3rd. There is the tract which was originally Keltic.
4th. The parts whose original ethnology is uncertain.
The details of the different political divisions supply us with the commentary on this classification.
Prussia.—The kingdom of Prussia well illustrates the difficulty of making ethnology and politics agree. It falls into two parts separated from each other. Of these the first, with the possible exception of its south-western corner, was wholly Sarmatian in the tenth century; as Sarmatian as England was Keltic, or Spain Iberic. The population, too, was referable to both branches of the Sarmatian stock—the Slavonic as well as the Lithuanic.
In East Prussia it is easily seen that the geographical names are not German. Neither are they Russian. The Old Prussian, a member of the Lithuanic family of languages, was spoken here as late as the sixteenth century, remains of which, in the shape of a catechism, are extant. This is the language of the ancient Æstyi, or Men of the East, which Tacitus says was akin to the British, an error arising from the similarity of name, since a Slavonian (if such were the original source of his information) would call the two languages by names so like as Prytskaia and Brytskaia, and a German (if the authority were Germanic) by names so like as Pryttisc and Bryttisc. The Guttones, too, of Pliny, whose locality is fixed from the fact of their having been collectors of the amber of East Prussia and Courland, were of the same stock. The name by which they were known to the Slavonians within the historical period was Guddon=Gothones, Guttones.

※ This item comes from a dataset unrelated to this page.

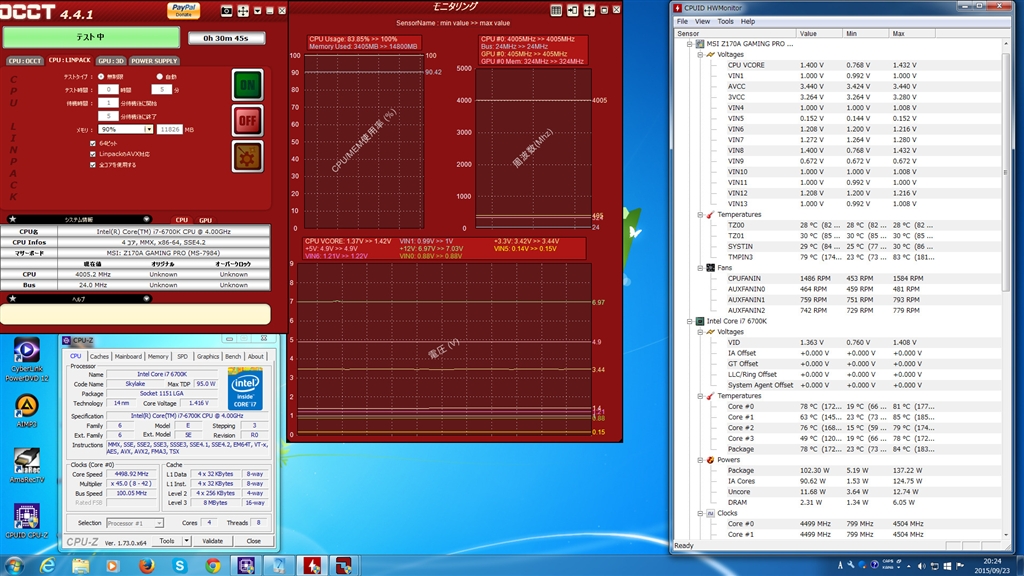Click the OCCT green ON start button
The width and height of the screenshot is (1024, 576).
point(247,84)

In West Prussia the extermination or amalgamation of the native Lithuanians was earlier. We have no specimens of their language. We know, however, that the country took its name from them. They seem to have been the most western members of their family. The southern frontier of the present Prussia is Polish.
Prussian Poland—the Duchy of Posen—is now, as it always has been, Sarmatian, Slavonic, Lekh, Lygian.